デラックス版のDISC2には32年越しでちゃんとゲーム音源が収録されていることもあり、どちらかというとそっち目当てで購入したリスナーも多いと思われる。まあ自分もゲーム音源は聴きたいのでデラックス版を購入したのだが。
しかし実際聴いてみてぶっ飛んだ。全体的には89年版のサウンドトラックをベースにしているものの、まったくそれらを再現するつもりの感じられない別物へと作り変えられ、研ぎ澄まされている。単純なセルフカバーによるリバイバルというよりは、再構築によって曲の新たな側面を見せるということに重きを置いた内容といって間違いない。自分はゲーム音源に対してそれなりに偏愛している方だと自負しているが、こんなすごいの聞かせられたらDISC2のゲーム音源はただの「オマケ」なんじゃないだろうか、という気さえする。

全曲通してスケールが大きく、エモーショナルな89年版が「MOTHER」のあの広大な世界を表したものだとするならば、コンパクトで箱庭的な「REVISITED」はもっと内省的で、主人公「ぼく」をはじめとする登場人物たちの心情にフォーカスしたもののようにも聞こえる。鈴木慶一自らがボーカルが取っていることも理由の一つだろう。やはり89年版とは別の情景を描き出す、ということがテーマのひとつなのだと思う。

まあ別物というのも当然と言えば当然で、思いっきりわかりやすくポップで豪華なバージョンとして89年版サントラが、ゲーム音源に寄せたアレンジとして松前公高による「1+2」サントラのバージョンが既に存在しており、おまけにDISC2にはゲーム音源がそのまま入ってる訳で、いまあえて「MOTHER」のアルバムを作るにあたって、いまさら本人がそれらをなぞるようなアルバムを作る必要は無い、ということなのだろう。そういう意味ではゲーム音源を収録したのは「アレンジが気に入らなくても許してね」という茶目っ気混じりのエクスキューズなのか・・・あるいは鈴木慶一のミュージシャン生活50周年コンサートで89年版を再現する形で演奏されたのと併せ「原曲、89年版、そして『REVISITED』と様々な角度から楽しんでほしい」というメッセージにも感じる。
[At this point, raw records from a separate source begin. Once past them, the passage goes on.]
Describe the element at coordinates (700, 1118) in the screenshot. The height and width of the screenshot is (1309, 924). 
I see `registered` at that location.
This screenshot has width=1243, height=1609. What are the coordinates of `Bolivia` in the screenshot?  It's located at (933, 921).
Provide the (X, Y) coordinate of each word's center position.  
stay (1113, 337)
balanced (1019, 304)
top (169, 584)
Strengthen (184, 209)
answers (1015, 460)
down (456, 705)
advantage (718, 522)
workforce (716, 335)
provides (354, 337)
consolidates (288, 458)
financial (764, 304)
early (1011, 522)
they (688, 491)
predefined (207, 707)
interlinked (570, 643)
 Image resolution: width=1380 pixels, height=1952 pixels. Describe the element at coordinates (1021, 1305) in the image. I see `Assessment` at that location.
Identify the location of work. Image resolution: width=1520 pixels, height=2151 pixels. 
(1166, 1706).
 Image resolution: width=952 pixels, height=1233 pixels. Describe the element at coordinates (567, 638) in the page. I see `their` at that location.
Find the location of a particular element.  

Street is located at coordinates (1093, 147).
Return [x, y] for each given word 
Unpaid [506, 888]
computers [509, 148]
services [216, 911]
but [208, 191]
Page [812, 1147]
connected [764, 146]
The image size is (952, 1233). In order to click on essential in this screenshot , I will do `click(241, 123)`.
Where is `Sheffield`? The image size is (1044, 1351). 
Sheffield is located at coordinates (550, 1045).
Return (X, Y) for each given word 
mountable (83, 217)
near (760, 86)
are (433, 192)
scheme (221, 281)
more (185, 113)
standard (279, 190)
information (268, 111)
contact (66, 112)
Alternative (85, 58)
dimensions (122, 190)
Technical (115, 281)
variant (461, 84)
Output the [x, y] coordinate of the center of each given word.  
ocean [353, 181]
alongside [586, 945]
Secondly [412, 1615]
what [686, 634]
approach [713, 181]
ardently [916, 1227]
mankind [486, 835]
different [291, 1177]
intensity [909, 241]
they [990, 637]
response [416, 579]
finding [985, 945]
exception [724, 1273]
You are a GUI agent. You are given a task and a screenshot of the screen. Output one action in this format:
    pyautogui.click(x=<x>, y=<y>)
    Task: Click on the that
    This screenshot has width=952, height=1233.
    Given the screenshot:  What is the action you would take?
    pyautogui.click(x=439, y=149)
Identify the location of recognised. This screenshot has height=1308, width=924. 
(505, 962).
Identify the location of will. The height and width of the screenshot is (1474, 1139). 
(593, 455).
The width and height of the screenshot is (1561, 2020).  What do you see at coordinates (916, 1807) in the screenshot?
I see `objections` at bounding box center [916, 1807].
ゴージャスだった89年版のアレンジに対して、今作はコンパクトなアンサンブル、かつサイケな感触もあり、それでいてしっかりとポップな仕上がりで「ゲームのサントラ」というよりは鈴木慶一ソロの色が強く出ており、それによってゲーム音源ではわかりにくかった音楽的なバックボーン———The Beatles、The Beach Boys、Van Dyke ParksにXTCなどの多種多様なポピュラーミュージック、そしてもちろんムーンライダーズ———の影も色濃くなっている。89年版がゲーム音源を基に様々なフィルターに通して咀嚼された物だとしたら、今作はゲーム音源のイメージを鈴木慶一が膨らましたそのままの原液のようなもの、だろうか。つまりこれは鈴木慶一が考える「MOTHER」の世界のイメージアルバムとも言える。

考えてみると「MOTHER」シリーズ、特に「1」のシナリオには行間と言うにはやや広い空白部分が(主に「ファミコンの表現の限界」と「容量不足」という事情から)存在し、そこをプレイヤーに想像させて補完するのが前提のようなフシがあり、実際に久美沙織が独自の解釈を加えて執筆した小説版も存在しているわけで、今作はその音楽版と言えるかもしれない。

まあ、少ない語彙の中からいくら御託を並べてもあまり意味はないだろう。いずれにせよ、このような完成度の高いアルバムが世に出て、届けられたことをいちファンとして嬉しく思う。「MOTHER MUSIC REVISITED」は89年版とともに愛聴盤の仲間入りを果たしそうだ。